Il tempo dopo la morte di Fabio è un tempo sospeso senza minuti, senza ore, senza secondi. Passa, scorre via, al giorno succede la notte, all’autunno l’inverno, a un anno il successivo, ma io non ci faccio più caso. La vita che devo continuare a vivere è come congelata. Non c’è pomeriggio che io non vada al cimitero.
Mi porto dietro una seggiolina pieghevole, di quelle in legno come si facevano una volta, la apro, mi siedo e resto immobile davanti alla tomba di mio figlio che mi guarda dalla foto scattata in quella sua ultima estate, circondata da quel silenzio sospeso che solo in un camposanto si percepisce.
Spesso, parlo con Fabio. Gli racconto le mie giornate grigie e senza amore, aneddoti di quando era piccolo, ricordi che mi fanno così male da ingarbugliarmi gli intestini. E, poi, gli pongo sempre la stessa domanda: perché? Perché sei salito su quella scogliera, tesoro mio? Perché hai tentato la sorte, lanciandoti giù? Livio, uno dei suoi amici che erano con lui, mi ha detto che era una sfida: chi avrebbe fatto il salto più corto avrebbe pagato la cena per tutti. Fabio era inciampato e nel cadere aveva rovinosamente battuto la testa sugli scogli.

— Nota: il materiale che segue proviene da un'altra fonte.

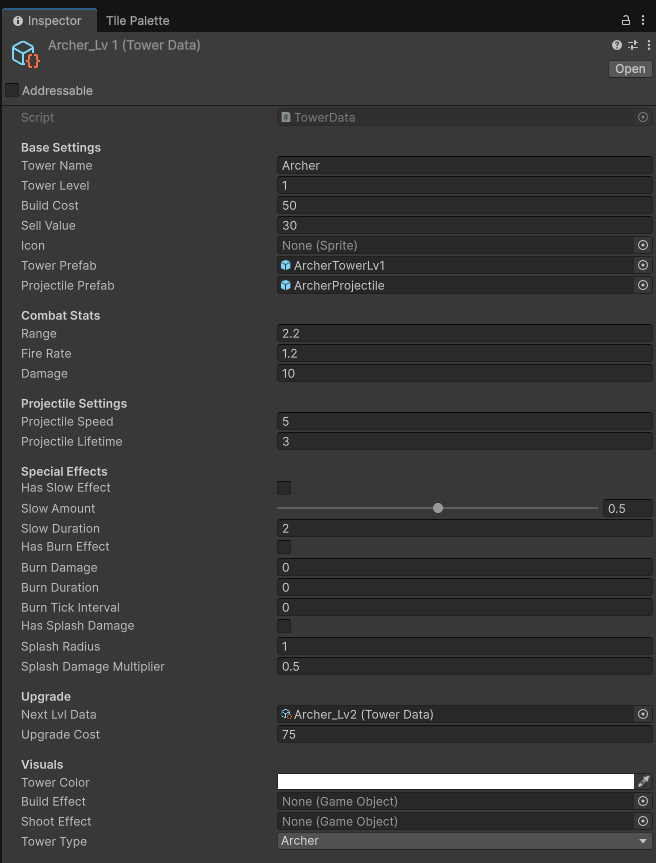Open the Inspector presets icon
656x863 pixels.
tap(632, 45)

Perché. Perché. Perché. Perché. È un mantra, questa parola fatta sei lettere, che ripeto con la seggiola sotto braccio, la testa china, le lacrime ormai stanche di scendere, sulla via del ritorno a casa.
Sempre. Ogni giorno.
E sono proprio con Fabio quando il mio cellulare squilla. È primavera, le rondini fanno i loro nidi sotto i tetti, la natura sboccia profumata e colorata mentre io continuo a distruggermi per quel perché che non ha risposte, solo un’eco della mia disperazione nel silenzio del cimitero. Rispondo.
Chi mi cerca non mi conosce, né io conosco lei. È una donna, una giovane donna dalla voce calda ed emozionata, che quasi balbetta. Sento che trattiene a stento le lacrime. Cosa vorrà mai, questa tizia, da me? Ho già la mia dose di dolore addosso, le mie spalle non sono in grado di reggerne dell’altro.
Eppure…
Eppure quella voce mi riporterà pian piano alla vita, alla luce, come un verme che rompe il guscio e spicca il volo. Mi dice tante cose che non sapevo, che non immaginavo, che mi lasciano senza fiato e senza parole. Mi dà l‘indirizzo di un paesino tra le colline piemontesi, mi racconta di una vita che il destino ha voluto si intrecciasse con quella del mio Fabio e ora con la mia. Quando chiudo, Fabio mi sorride dalla sua foto.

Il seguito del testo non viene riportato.